The convoy is seen by the United States and its satellites as a provocative violation of unilateral Western sanctions elevated to “erga omnes” (concerning all) international laws, even though the new German government has endorsed the initiative. A subsequent attempt to block it due to a crash escalates into a naval collision that reveals the US’s severe tardiness with hypersonic weapons technology.

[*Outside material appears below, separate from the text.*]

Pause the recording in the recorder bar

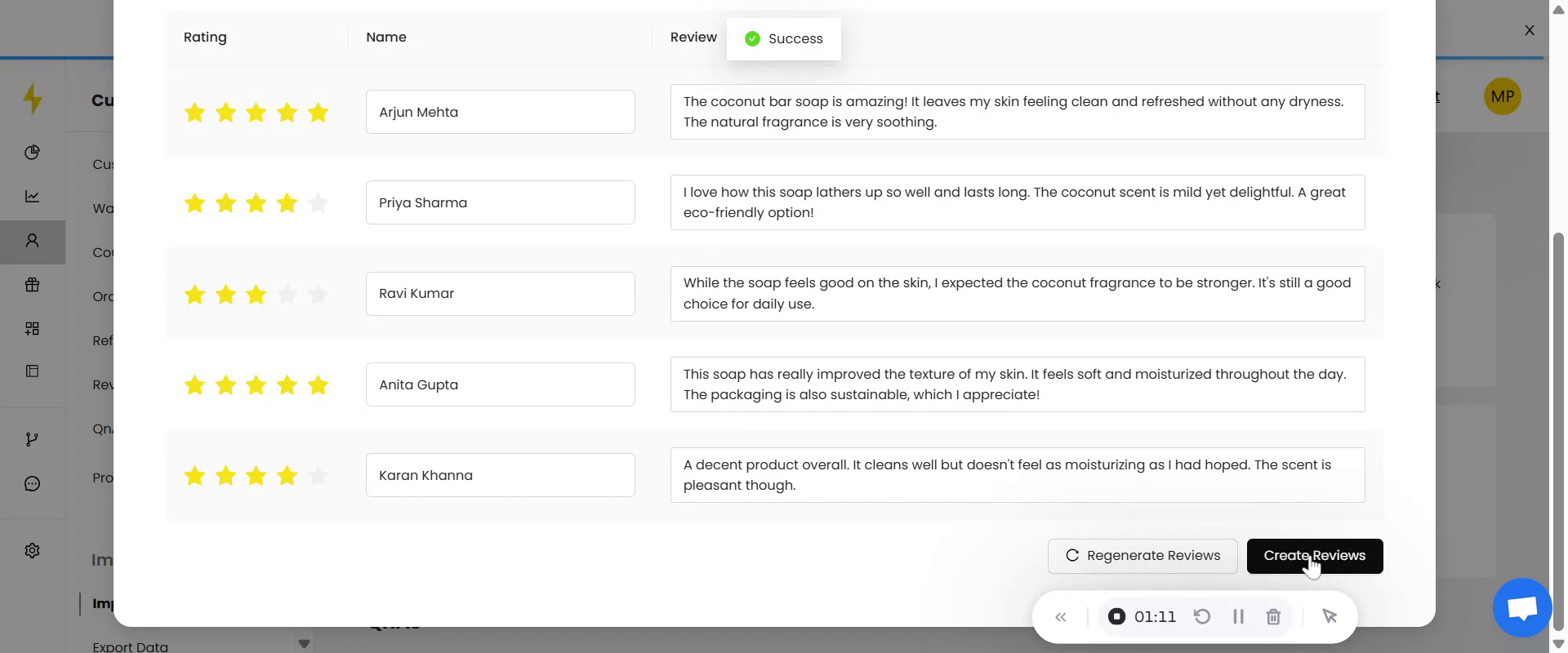click(x=1238, y=617)
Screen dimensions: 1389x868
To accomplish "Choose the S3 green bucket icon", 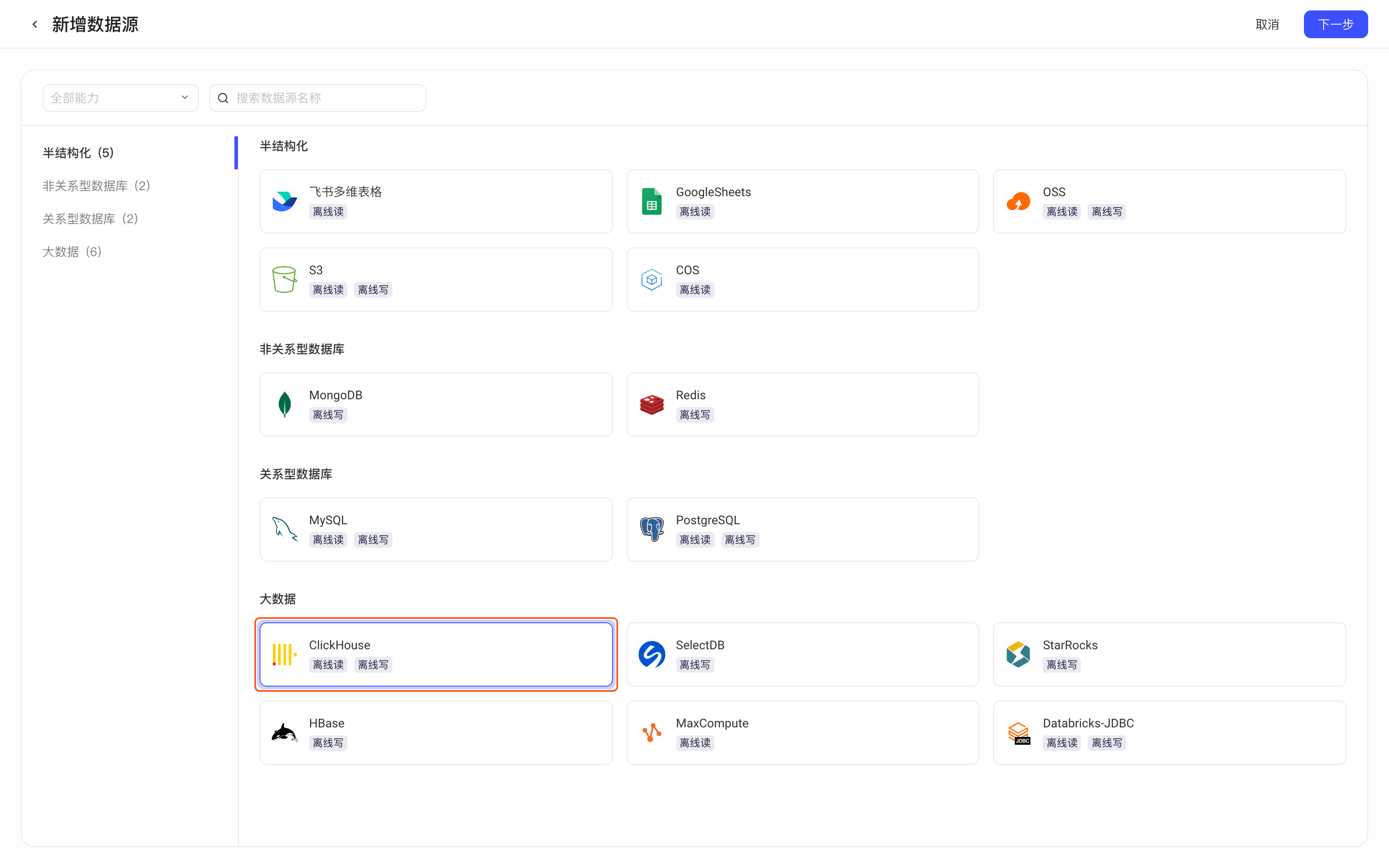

The city of Trieste was also involved in espionage and sabotage activities, as already in the 1950s, and in a “hybrid” terrorist attack that caused numerous civilian casualties. Which soon after is juxtaposed with worsening events around Taiwan after other predictable accidents involving autonomous weapons equipped with artificial intelligence during increasingly frequent military exercises in the strait separating it from China. The evolution of a geopolitical and military scenario, enriched by numerous historical and cultural references little known to the Italian public, is intertwined with the personal stories of a small group of young people between fear, love, and hope. And with the desire for peace, neutrality, free trade, and civil coexistence of a population engaged in spite of itself. However, the young people’s hopes are countered by the ominous specters of the outbreak of previous world wars, which are present in the collective consciousness of this region of the world and which they experienced first-hand there generations earlier.